Forward-Looking Statements

This press release contains forward-looking statements made pursuant to the safe harbor provisions of the Private Securities Litigation Reform Act of 1995. Forward-looking statements are information of a non-historical nature and include statements regarding the timing and completion and use of proceeds of the public offering of common stock. Such forward-looking statements involve risks and uncertainties, including, without limitation, risks and uncertainties related to market conditions and the satisfaction of closing conditions related to the public offering, which are beyond Cohu’s ability to control. For a further description of the risks and uncertainties that could cause actual results to differ from those expressed in these forward-looking statements, as well as risks relating to Cohu’s business in general, please refer to Cohu’s Annual Report on Form 10-K for the year ended December 26, 2020, together with all of the other information contained in the preliminary prospectus supplement filed with the SEC on March 1, 2021. Cohu cautions stockholders and prospective investors that actual results may differ materially from those indicated by the forward-looking statements.
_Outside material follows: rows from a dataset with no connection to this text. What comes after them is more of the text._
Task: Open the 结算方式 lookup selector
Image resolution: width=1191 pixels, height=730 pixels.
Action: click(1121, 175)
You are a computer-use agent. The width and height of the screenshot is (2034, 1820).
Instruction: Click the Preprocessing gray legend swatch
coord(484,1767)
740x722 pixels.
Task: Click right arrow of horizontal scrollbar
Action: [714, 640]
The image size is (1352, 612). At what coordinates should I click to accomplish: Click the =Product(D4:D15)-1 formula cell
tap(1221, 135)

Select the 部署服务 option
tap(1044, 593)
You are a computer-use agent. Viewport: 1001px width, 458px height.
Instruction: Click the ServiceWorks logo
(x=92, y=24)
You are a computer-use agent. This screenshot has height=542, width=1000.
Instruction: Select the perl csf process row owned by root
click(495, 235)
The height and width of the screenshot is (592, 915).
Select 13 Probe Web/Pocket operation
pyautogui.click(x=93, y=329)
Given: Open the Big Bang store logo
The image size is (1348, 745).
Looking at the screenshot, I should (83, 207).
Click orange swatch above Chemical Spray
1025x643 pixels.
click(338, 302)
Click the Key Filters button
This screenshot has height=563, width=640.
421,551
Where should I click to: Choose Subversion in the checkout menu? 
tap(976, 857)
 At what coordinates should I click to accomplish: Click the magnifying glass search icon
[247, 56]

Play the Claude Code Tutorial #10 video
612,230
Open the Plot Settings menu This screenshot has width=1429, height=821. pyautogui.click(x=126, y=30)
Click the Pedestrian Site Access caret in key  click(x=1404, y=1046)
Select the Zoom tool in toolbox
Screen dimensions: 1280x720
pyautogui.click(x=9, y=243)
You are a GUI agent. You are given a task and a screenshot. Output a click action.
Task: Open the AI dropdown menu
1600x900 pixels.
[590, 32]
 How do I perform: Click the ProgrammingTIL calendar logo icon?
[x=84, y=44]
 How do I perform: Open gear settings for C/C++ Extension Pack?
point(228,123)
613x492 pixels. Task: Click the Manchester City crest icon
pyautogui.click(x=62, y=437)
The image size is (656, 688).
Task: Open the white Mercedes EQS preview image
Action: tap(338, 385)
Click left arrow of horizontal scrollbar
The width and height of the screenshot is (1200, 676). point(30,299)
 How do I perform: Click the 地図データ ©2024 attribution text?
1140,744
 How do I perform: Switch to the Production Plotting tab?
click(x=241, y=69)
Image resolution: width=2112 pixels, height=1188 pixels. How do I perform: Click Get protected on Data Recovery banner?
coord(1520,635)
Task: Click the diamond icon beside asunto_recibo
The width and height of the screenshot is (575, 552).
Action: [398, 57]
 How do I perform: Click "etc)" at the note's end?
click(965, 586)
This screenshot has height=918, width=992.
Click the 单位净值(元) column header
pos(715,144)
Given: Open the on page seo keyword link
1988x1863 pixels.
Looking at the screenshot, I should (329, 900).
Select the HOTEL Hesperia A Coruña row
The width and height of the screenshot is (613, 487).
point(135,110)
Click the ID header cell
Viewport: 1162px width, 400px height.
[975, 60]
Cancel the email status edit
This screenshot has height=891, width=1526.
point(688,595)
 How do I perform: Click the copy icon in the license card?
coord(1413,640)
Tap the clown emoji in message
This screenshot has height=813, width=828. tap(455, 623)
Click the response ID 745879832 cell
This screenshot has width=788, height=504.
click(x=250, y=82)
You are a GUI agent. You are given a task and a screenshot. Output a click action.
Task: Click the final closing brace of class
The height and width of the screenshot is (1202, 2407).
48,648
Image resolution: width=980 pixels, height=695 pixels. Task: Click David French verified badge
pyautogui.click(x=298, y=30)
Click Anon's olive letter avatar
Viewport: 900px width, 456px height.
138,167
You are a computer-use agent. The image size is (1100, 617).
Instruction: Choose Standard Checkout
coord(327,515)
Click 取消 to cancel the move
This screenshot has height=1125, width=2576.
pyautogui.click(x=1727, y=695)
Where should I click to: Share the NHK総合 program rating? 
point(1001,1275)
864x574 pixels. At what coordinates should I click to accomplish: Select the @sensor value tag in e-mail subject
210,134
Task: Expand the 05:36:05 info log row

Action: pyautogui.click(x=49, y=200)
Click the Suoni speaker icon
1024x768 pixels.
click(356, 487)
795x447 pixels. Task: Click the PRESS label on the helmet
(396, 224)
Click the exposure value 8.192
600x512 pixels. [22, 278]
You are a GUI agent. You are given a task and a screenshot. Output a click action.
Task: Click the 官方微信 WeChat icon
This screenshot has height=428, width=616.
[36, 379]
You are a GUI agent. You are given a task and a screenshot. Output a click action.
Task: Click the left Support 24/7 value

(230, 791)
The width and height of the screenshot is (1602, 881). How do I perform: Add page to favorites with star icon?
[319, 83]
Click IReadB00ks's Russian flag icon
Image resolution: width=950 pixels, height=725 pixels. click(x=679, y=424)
Any forward-looking statements contained in this press release speak only as of the date hereof, and Cohu specifically disclaims any obligation to update any forward-looking statement, whether as a result of new information, future events or otherwise.

About Cohu:

Cohu (NASDAQ: COHU) is a global leader in back-end semiconductor equipment and services, delivering leading-edge solutions for the manufacturing of semiconductors and printed circuit boards.

FAQ

What is the size of the public offering by Cohu (COHU)?

Cohu is offering 4,950,000 shares of common stock.

What is the price per share in Cohu's public offering?

The shares are priced at $41.00 each.

What are the expected proceeds from Cohu's stock offering?

The gross proceeds are expected to be approximately $203 million.

When is the closing date for Cohu's public offering?

The offering is expected to close on March 8, 2021.

How will Cohu use the net proceeds from the offering?

The proceeds will be used to repay term loan facilities and fund growth initiatives.